Mlliyet Milliyet Blog Milliyet Blog
 
Facebook Connect
Blog Kategorileri
 

16 Kasım '10

 
Kategori
Deneme
 

Eleştirme: Nil Alaz şiiri: "Cehennemi Fırfıri"

Eleştirme: Nil Alaz şiiri: "Cehennemi Fırfıri"
 

  

1.Bölük:

“Dinle neyden ki hikâye etmede, Hep ayrılıktan şikayet etmede “ Şair yakınan bir varlık mıdır? Yakınarak, kirtinerek, feraha, huzura mı çıkar.. ? Bunu, Alaz şiirinde zaman zaman görüyoruz.Hangi şiirinden mi sözediyorum :

“Herkesin geçmişinde kara bir delik vardır
Yüzleşemediği korkular
Arkasından bakakaldığı sevdalar
Yazılamamış. Her biri ağıt
Gün kurusu
Kırmızı

Umarımız yoktur.”

Şiir biraz da insanın geçmişine yazıklanması yada ağlaması mıdır? Herhalde biraz da öyle. Alaz, burada biraz düzyazı havasında başlıyor (Bunu sık sık yapıyor) . Mutlak bir ayak bulma sevdalısı değil, herhalde hiç değil. O, aslında sözcüklere bağlı, onları seviyor,onlardan hareket ediyor. Sizi kötümser bir hava içinde, Umarsız bir dünyanın içine atıyor.

Burada ,bu bölümde umut var mı? Evet, renklere bakın.(Çok ilginç renkler bulur,kullanır..) Burada “Gül kurusu..” temiz güzel, değişik bir renk..Bence umudu gösteriyor..Kırmızı ise dipdiri bir dinamizmi..

2.Bölük :

Şiirin ikinci bölümü daha ilginç..Şiir giderek ilginçleşiyor. Durmadan uzak çağrışımlar. Kavramlar, ve yeni sözcük bombardımanı başlıyor. (Alaz’ı okurken yanınızda bir sözlük bulundurmanız gerekiyor….)

“Herkesin yüreğinde kara bir delik vardır
Kocaman. Kaçar balık.
Oyalanıyoruz… Tarumar saçlar kırk fadik
Dilimize konargöçer kelimeler
Gün doğumundan gün batımına sılaya yolcu
Yataklar dolu geven
Kıpkırmızı

Kaçarımız yoktur.”

+++

Çalışma Yönergesi: Eleştiri yazısının "Şiir biraz da" sözlerinden "Kocaman. Kaçar balık." sözlerine kadar olan kısmını, bu sözler de dahil olmak üzere, "kötümser" yerine "karamsar" koyarak yeniden yazın.

Verilen Bilgiler:
+++

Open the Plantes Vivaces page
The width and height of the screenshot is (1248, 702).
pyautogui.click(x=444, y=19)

+++

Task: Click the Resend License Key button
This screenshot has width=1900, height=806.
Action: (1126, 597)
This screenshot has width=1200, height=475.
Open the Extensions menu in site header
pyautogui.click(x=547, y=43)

+++

Tamamlanmış Alıştırma:
Şiir biraz da insanın geçmişine yazıklanması yada ağlaması mıdır? Herhalde biraz da öyle. Alaz, burada biraz düzyazı havasında başlıyor (Bunu sık sık yapıyor) . Mutlak bir ayak bulma sevdalısı değil, herhalde hiç değil. O, aslında sözcüklere bağlı, onları seviyor,onlardan hareket ediyor. Sizi karamsar bir hava içinde, Umarsız bir dünyanın içine atıyor.

Burada ,bu bölümde umut var mı? Evet, renklere bakın.(Çok ilginç renkler bulur,kullanır..) Burada “Gül kurusu..” temiz güzel, değişik bir renk..Bence umudu gösteriyor..Kırmızı ise dipdiri bir dinamizmi..

2.Bölük :

Şiirin ikinci bölümü daha ilginç..Şiir giderek ilginçleşiyor. Durmadan uzak çağrışımlar. Kavramlar, ve yeni sözcük bombardımanı başlıyor. (Alaz’ı okurken yanınızda bir sözlük bulundurmanız gerekiyor….)

“Herkesin yüreğinde kara bir delik vardır
Kocaman. Kaçar balık.